- [Data in this exercise]
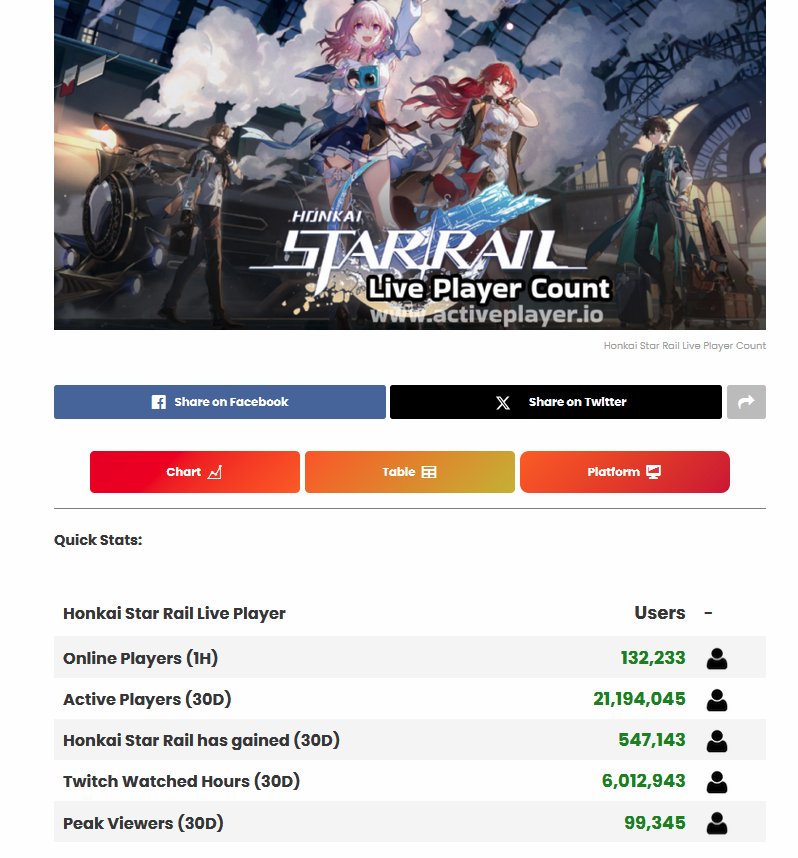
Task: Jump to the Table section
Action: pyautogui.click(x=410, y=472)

...

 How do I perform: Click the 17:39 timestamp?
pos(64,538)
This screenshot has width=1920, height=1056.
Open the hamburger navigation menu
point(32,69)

---

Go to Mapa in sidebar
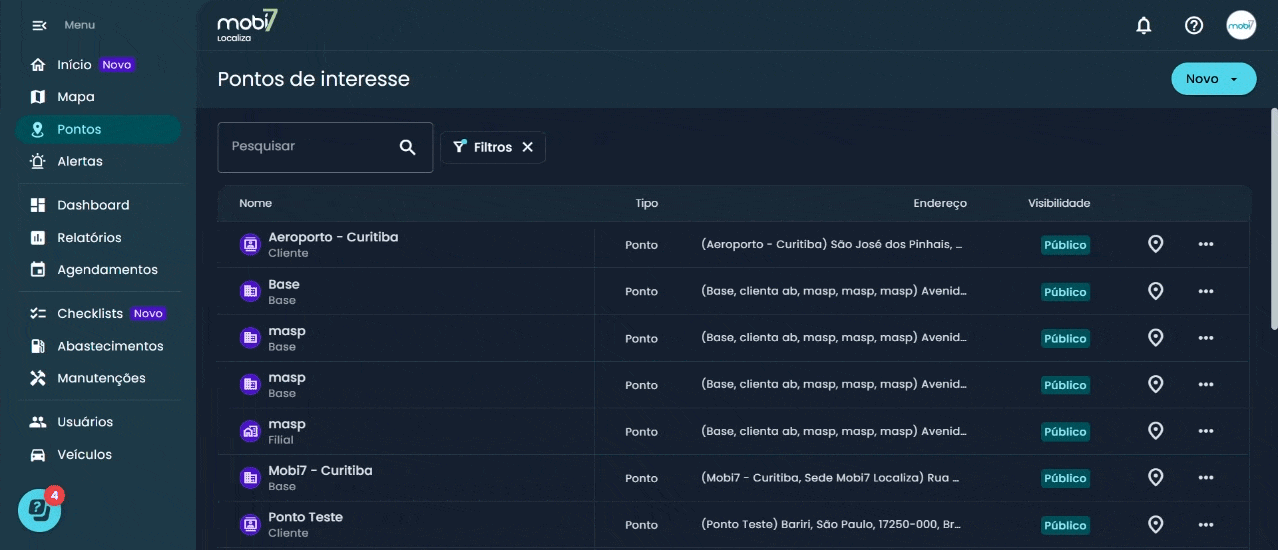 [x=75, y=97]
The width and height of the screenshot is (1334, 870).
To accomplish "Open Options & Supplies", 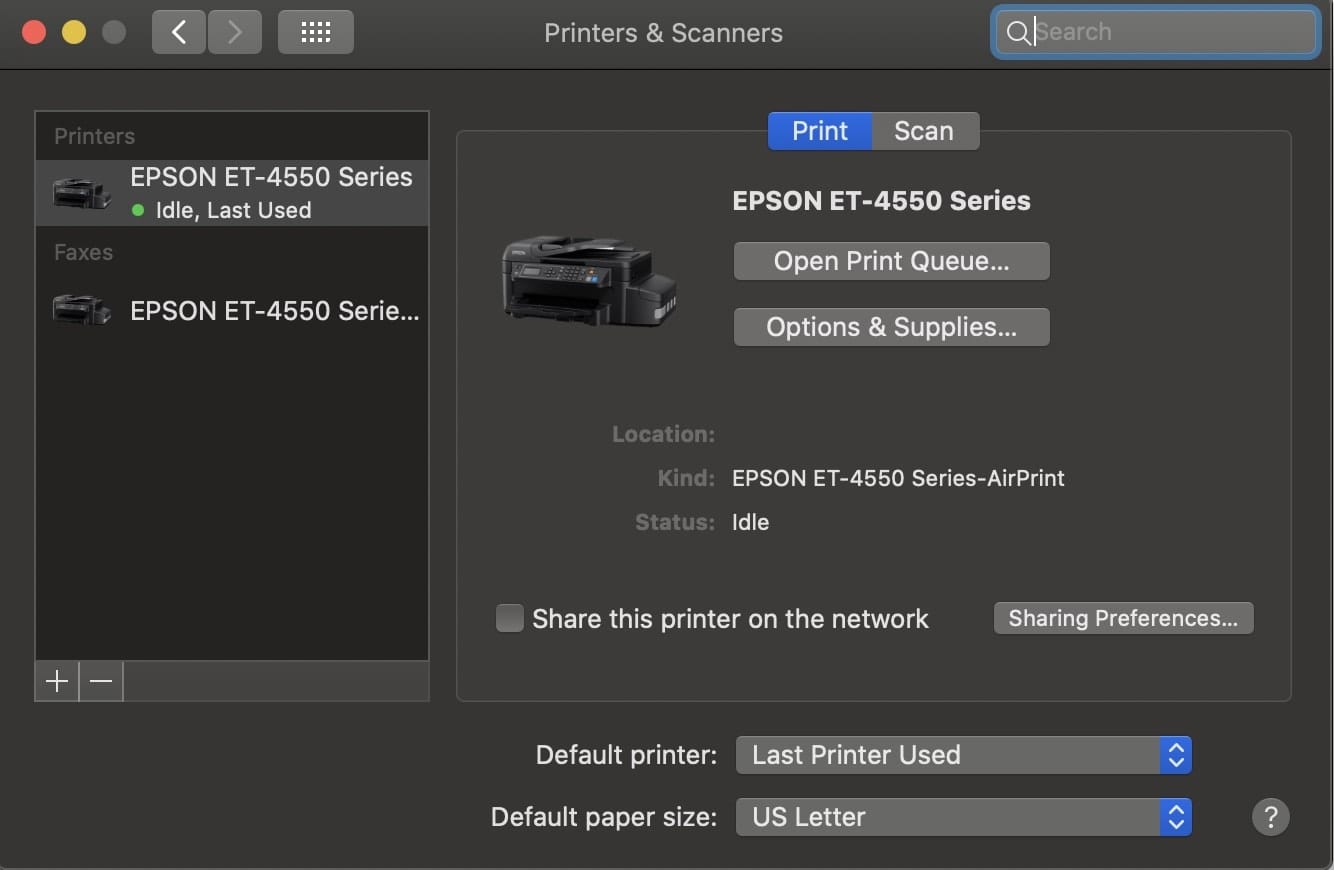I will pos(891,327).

- [What is needed]
Take every line from the data above that holds "screenshot" and copy it out.

- [Answer to this exercise]
This screenshot has width=1920, height=1056.
The width and height of the screenshot is (1334, 870).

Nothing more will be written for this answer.